[Problem description] Omit the images. Restate all of the records word for word.
*** Exercise data ***
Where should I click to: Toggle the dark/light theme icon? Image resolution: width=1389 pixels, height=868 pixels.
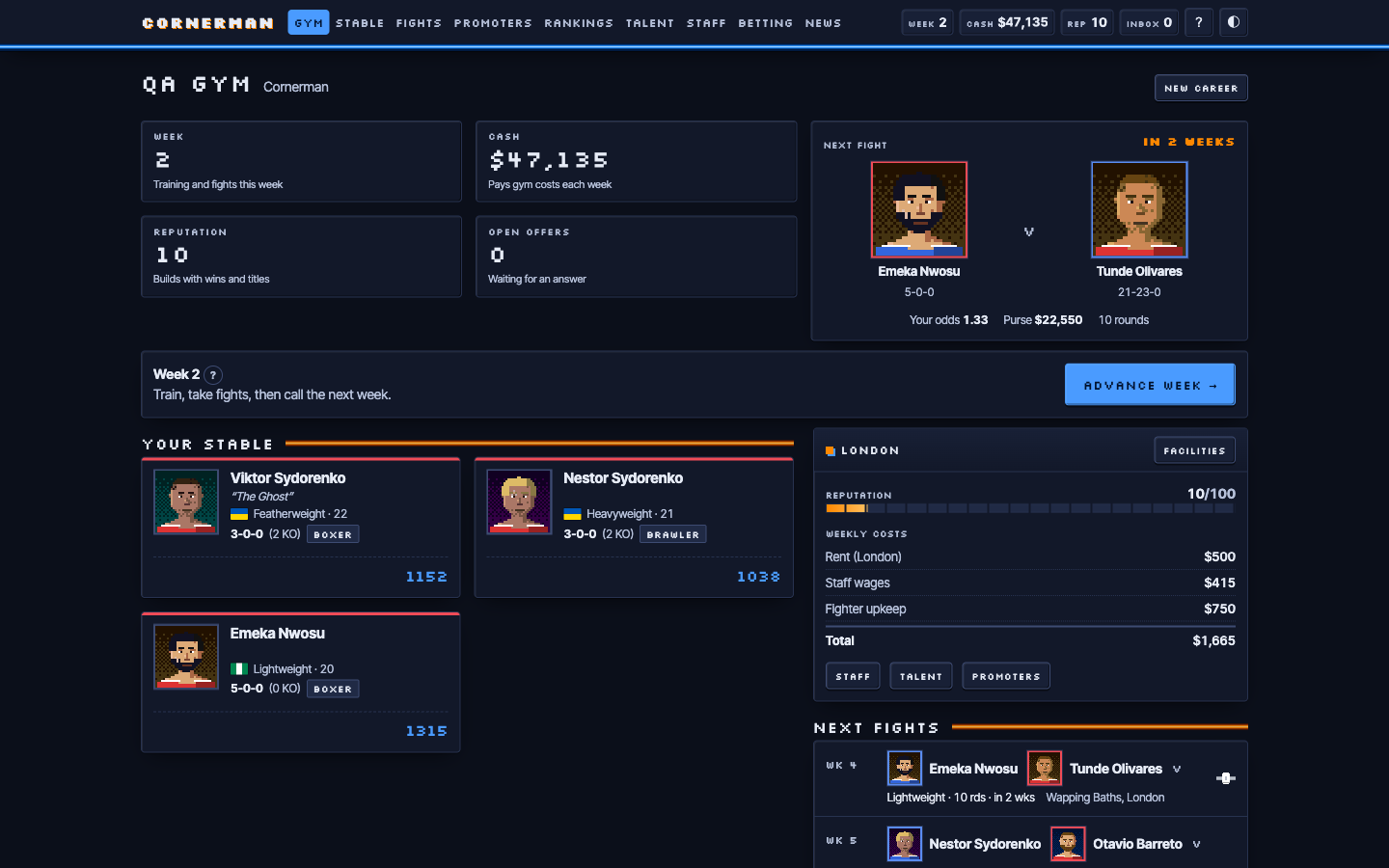1233,22
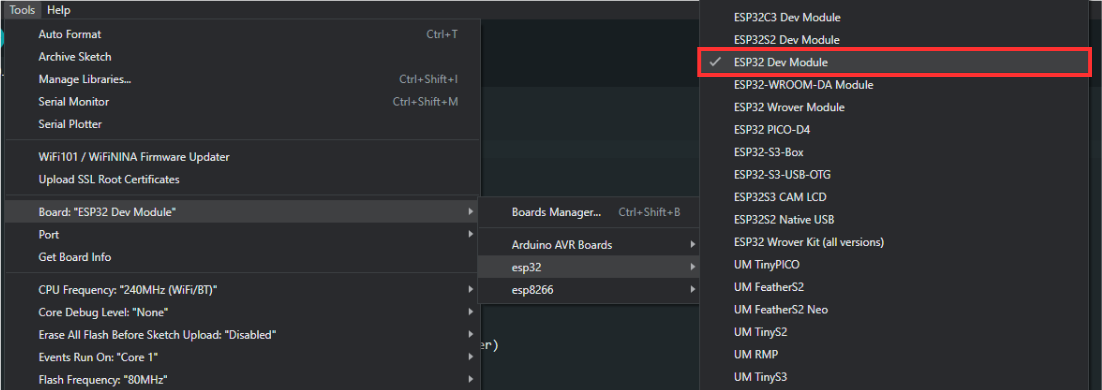
Task: Run Auto Format on the sketch
Action: (242, 34)
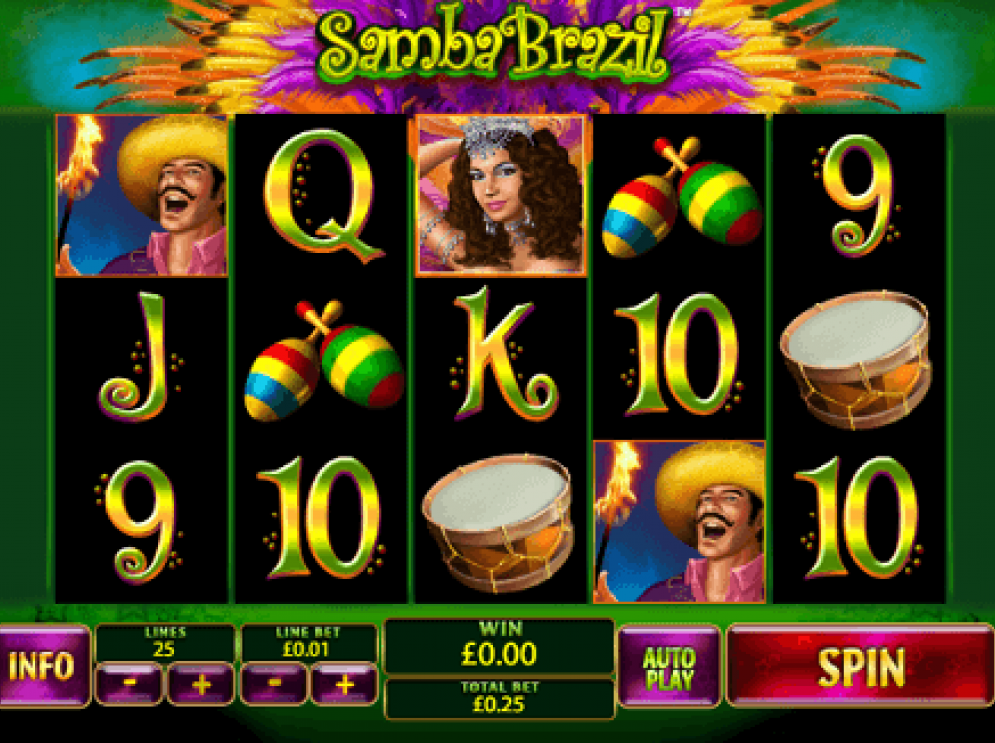Click the K symbol on reel three
This screenshot has width=995, height=743.
point(503,354)
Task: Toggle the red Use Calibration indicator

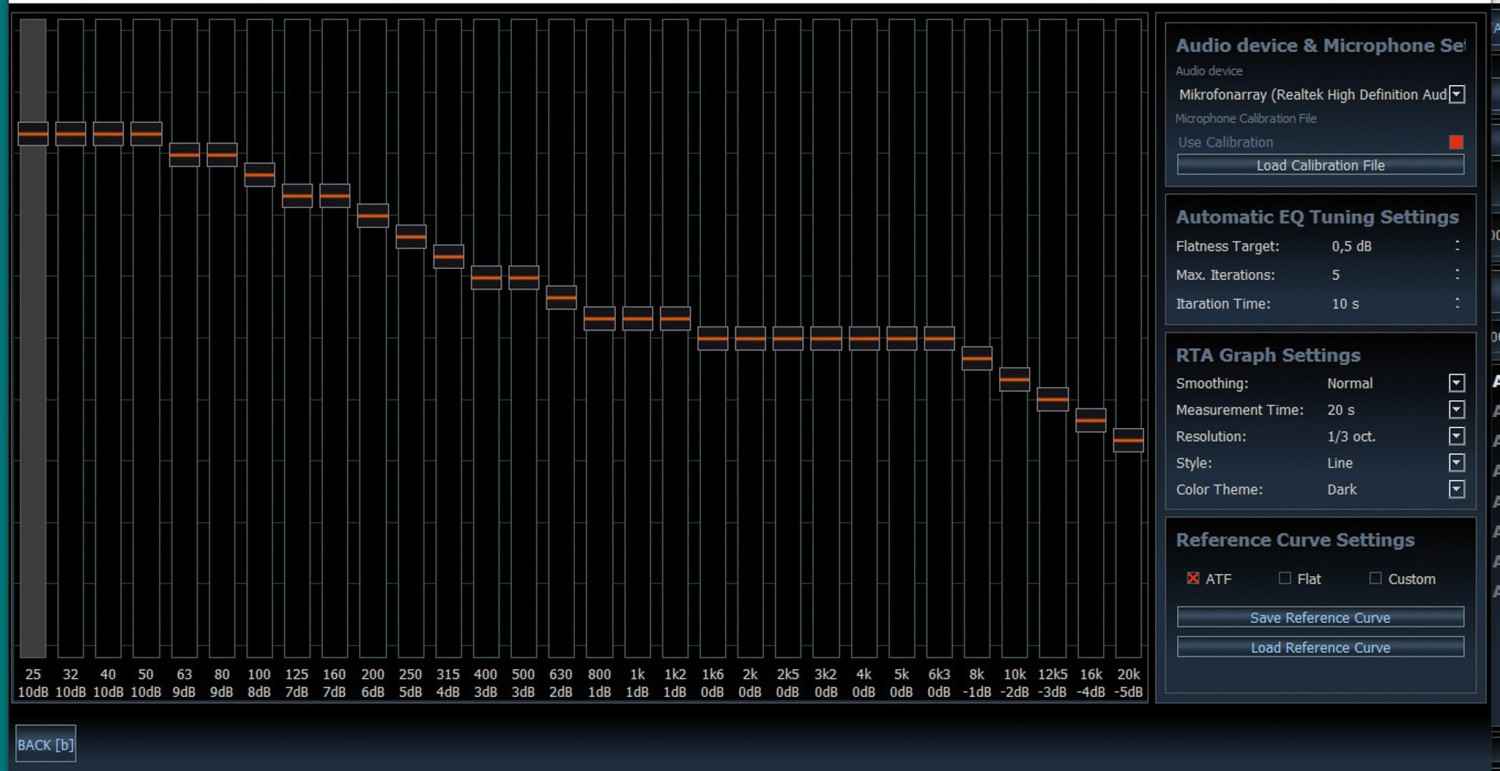Action: coord(1456,142)
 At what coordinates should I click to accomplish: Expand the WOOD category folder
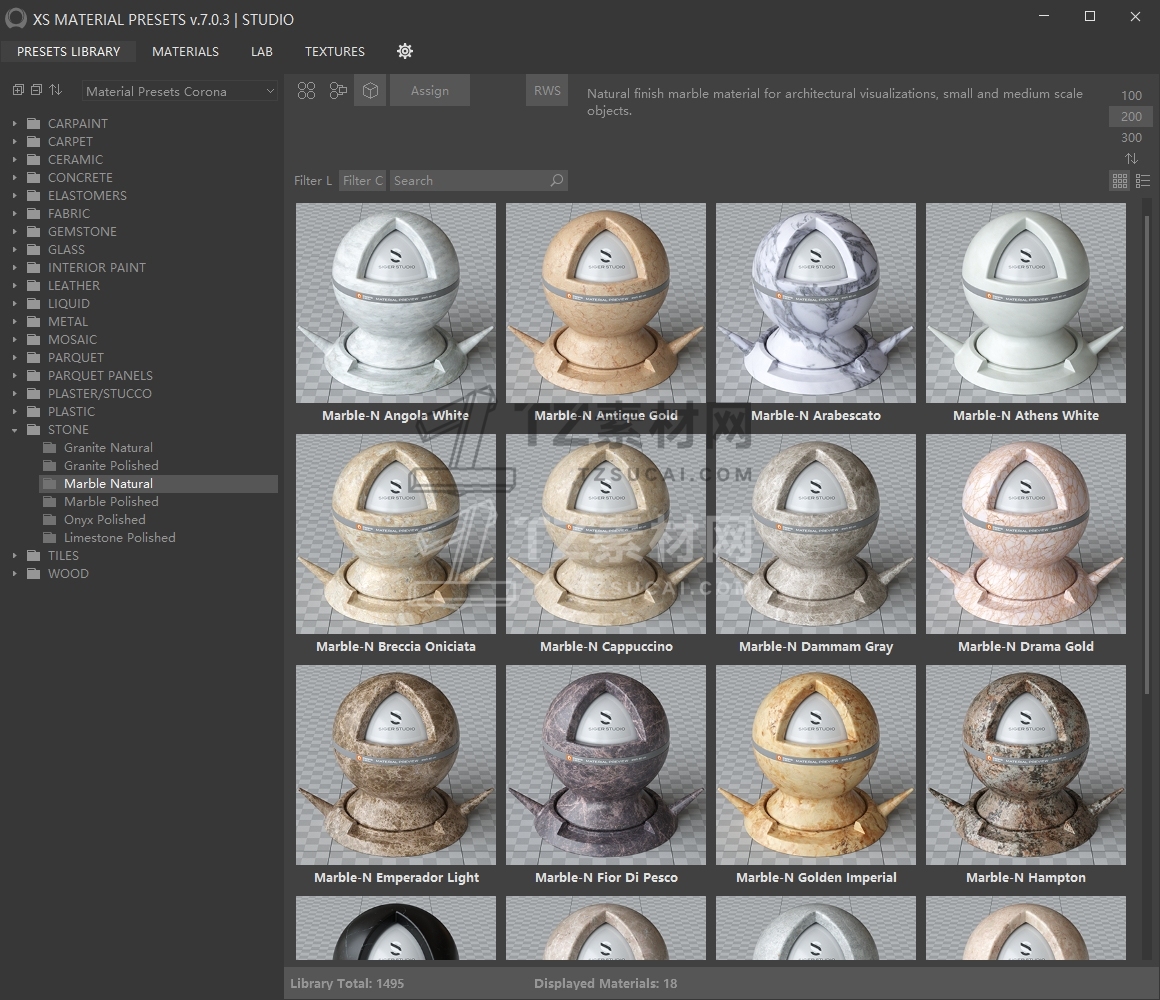pos(15,574)
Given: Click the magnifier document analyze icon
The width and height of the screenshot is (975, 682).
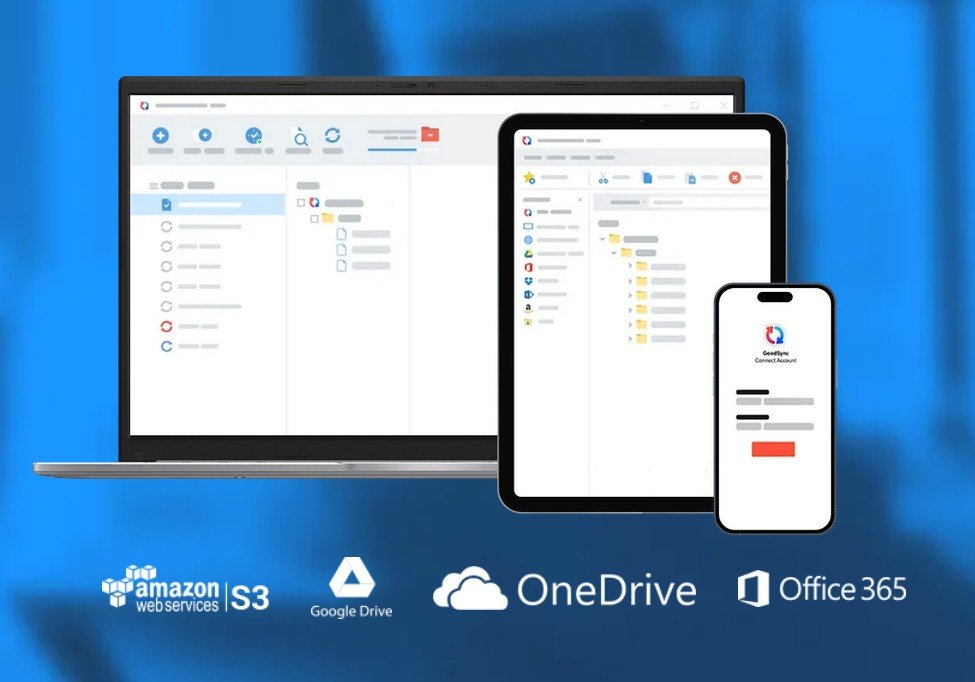Looking at the screenshot, I should tap(298, 136).
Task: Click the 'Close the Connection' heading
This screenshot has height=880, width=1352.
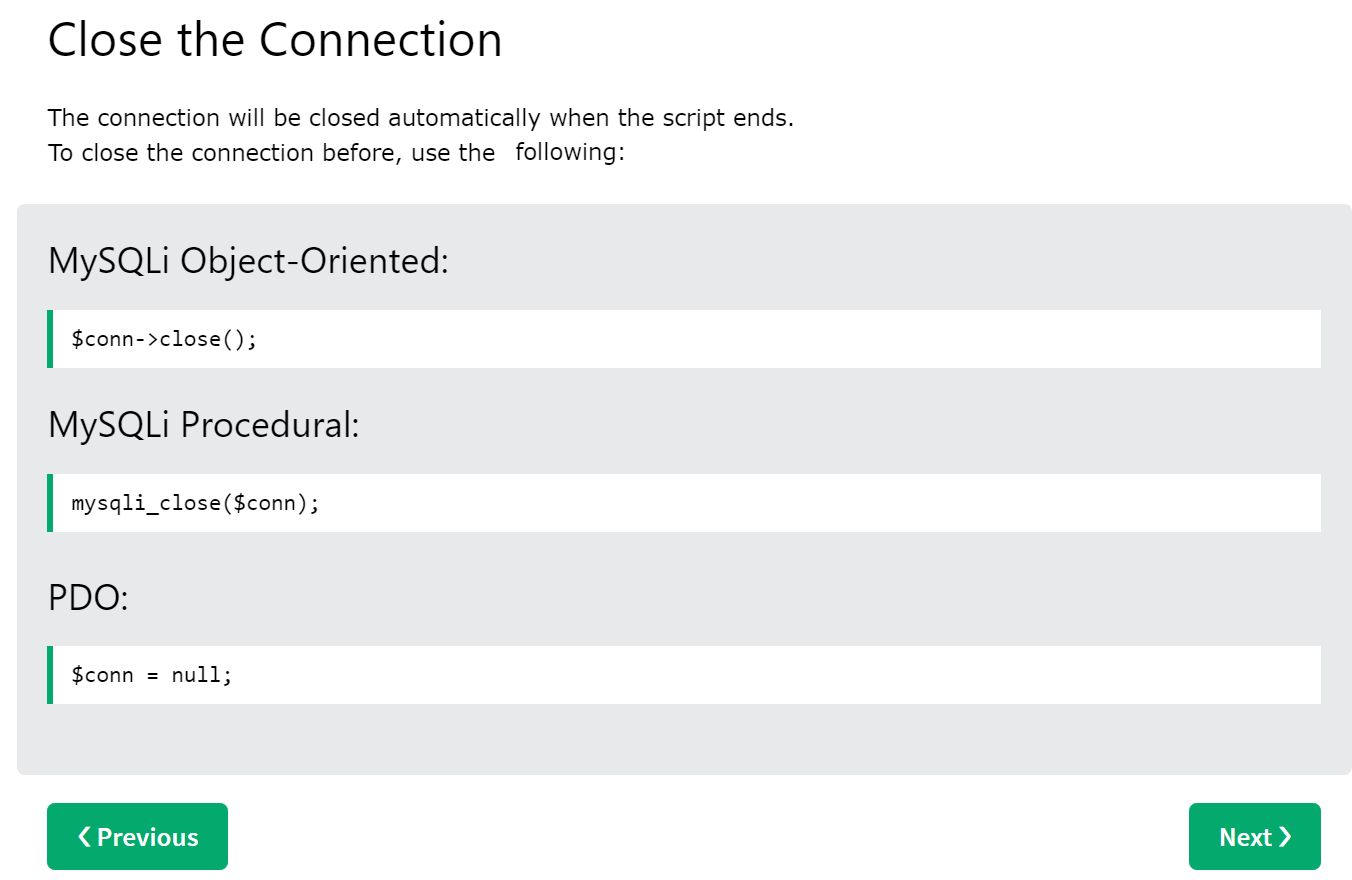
*** End of Exercise data ***
[Answer box]
Where should I click to: Toggle the dark/light theme icon? Image resolution: width=1389 pixels, height=868 pixels.
1233,22
Task: Run Auto Format on the sketch
Action: (242, 34)
Click the K symbol on reel three
This screenshot has width=995, height=743.
point(503,354)
Task: Toggle the red Use Calibration indicator

Action: coord(1456,142)
 At what coordinates should I click to accomplish: Expand the WOOD category folder
pos(15,574)
Given: Click the magnifier document analyze icon
The width and height of the screenshot is (975, 682).
Looking at the screenshot, I should tap(298, 136).
Task: Click the 'Close the Connection' heading
This screenshot has height=880, width=1352.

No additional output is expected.